L’A10 devait initialement relier Paris à Tours en passant par Chartres, doublant ainsi la nationale N10. Cependant, un tracé plus oriental a été finalement retenu, passant par Orléans, Blois, Poitiers et Bordeaux. La question du passage près de Tours a été particulièrement délicate. Les décisions concernant l’axe autoroutier ont été largement influencées par la vision du maire de Tours, Jean Royer, qui a défendu un tracé éloigné de la Loire.

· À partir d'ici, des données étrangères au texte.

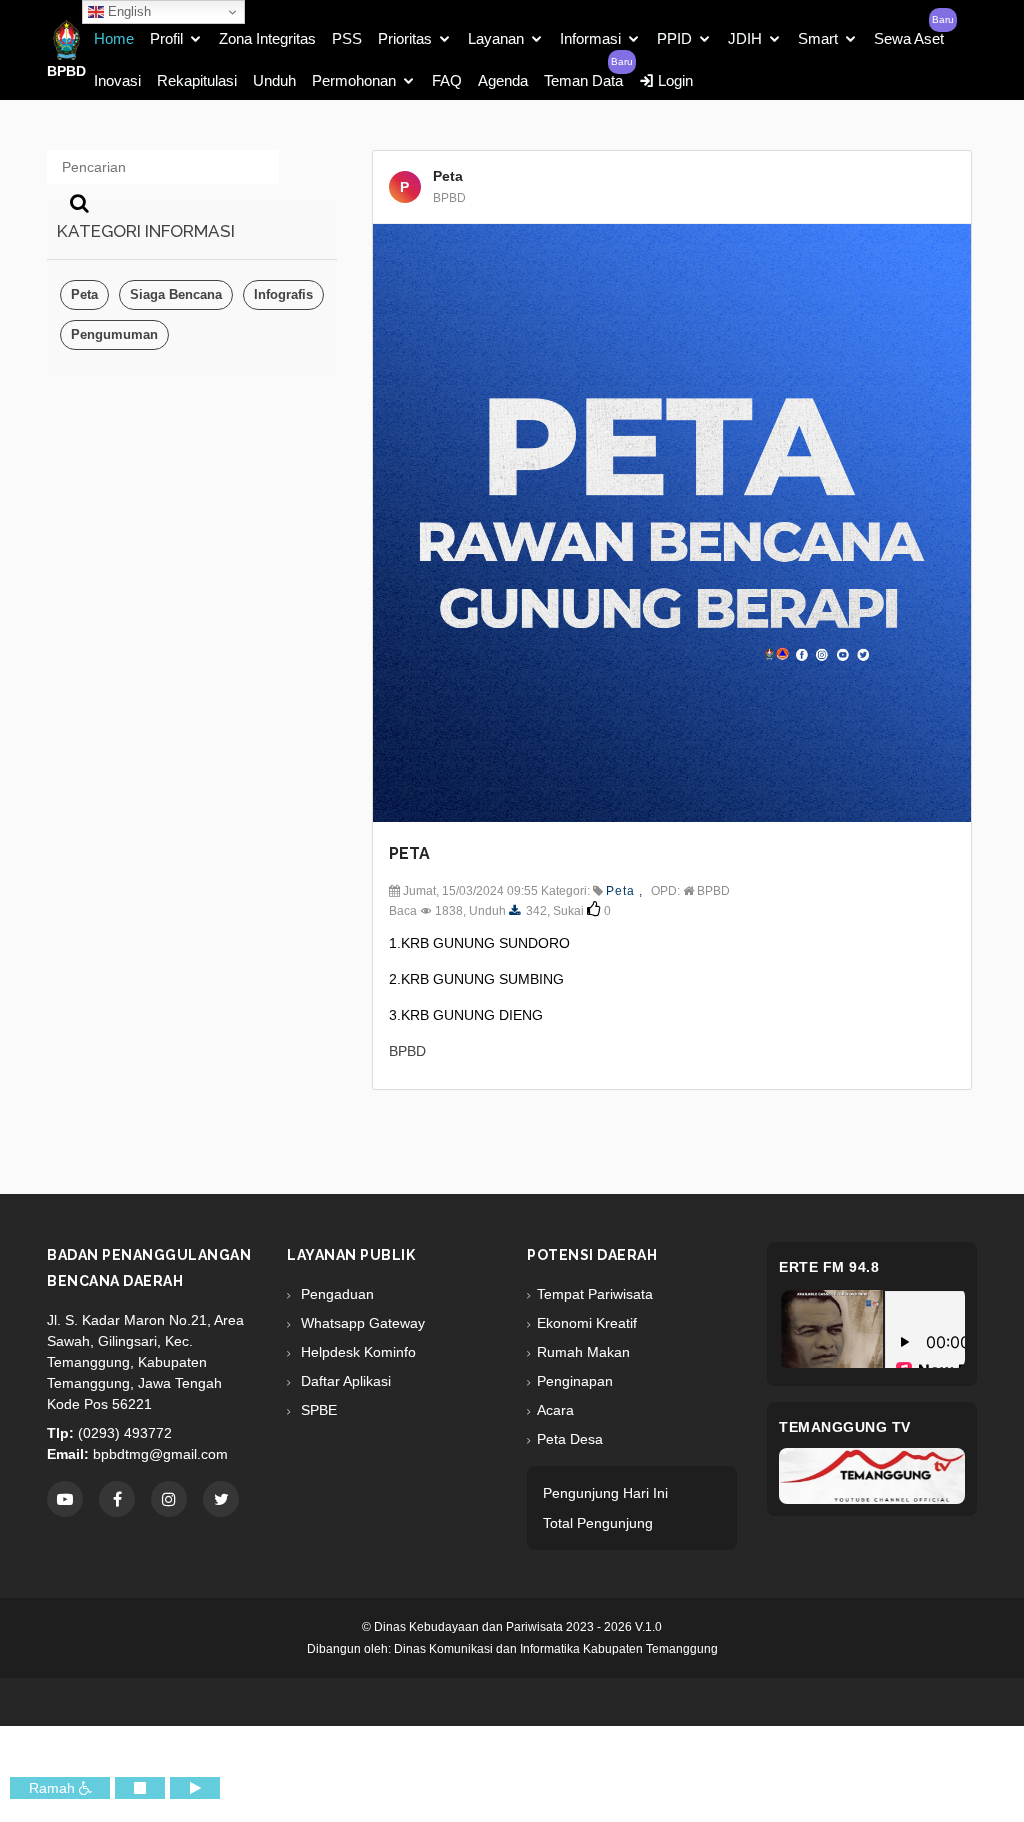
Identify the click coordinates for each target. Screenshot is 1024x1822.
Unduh (274, 80)
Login (673, 80)
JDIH (745, 38)
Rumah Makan (583, 1352)
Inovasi (117, 80)
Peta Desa (570, 1439)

Dans les années 70, l’idéologie du « tout bagnole » dominait parmi les décideurs. Les autoroutes étaient perçues comme essentielles pour le développement urbain. À Tours, cela a conduit à la suppression d’anciennes infrastructures, comme le canal Loire-Cher, dont l’importance historique a été sacrifiée au profit de la modernité. Ce canal, creusé au début du XIXe siècle, avait perdu de son utilité avec l’essor du rail et a été comblé pour permettre la construction de l’autoroute.
Le choix de l’emplacement de l’A10 a également eu des implications politiques. Jean Royer, figure conservatrice, a voulu établir une barrière symbolique entre Tours et la commune voisine de Saint-Pierre-des-Corps, alors à majorité communiste. L’autoroute, en plus de modifier le paysage, a permis un réaménagement urbain important, avec la création de nouveaux logements sur des terrains précédemment inondables.
Concernant le trafic, à l’ouverture de l’A10, la circulation sur la RN10 a chuté de 10 000 véhicules par jour à 6 000. Toutefois, ce chiffre a rapidement augmenté, atteignant à nouveau 10 000 véhicules par jour en 1990, avec une proportion croissante de poids lourds.
L’A10 a donc non seulement transformé les déplacements dans la région, mais a aussi eu des répercussions durables sur son développement urbain et ses dynamiques politiques.
Source : Cédric Delaunay, « Grandes Dates de Touraine », Editions Nouvelle République.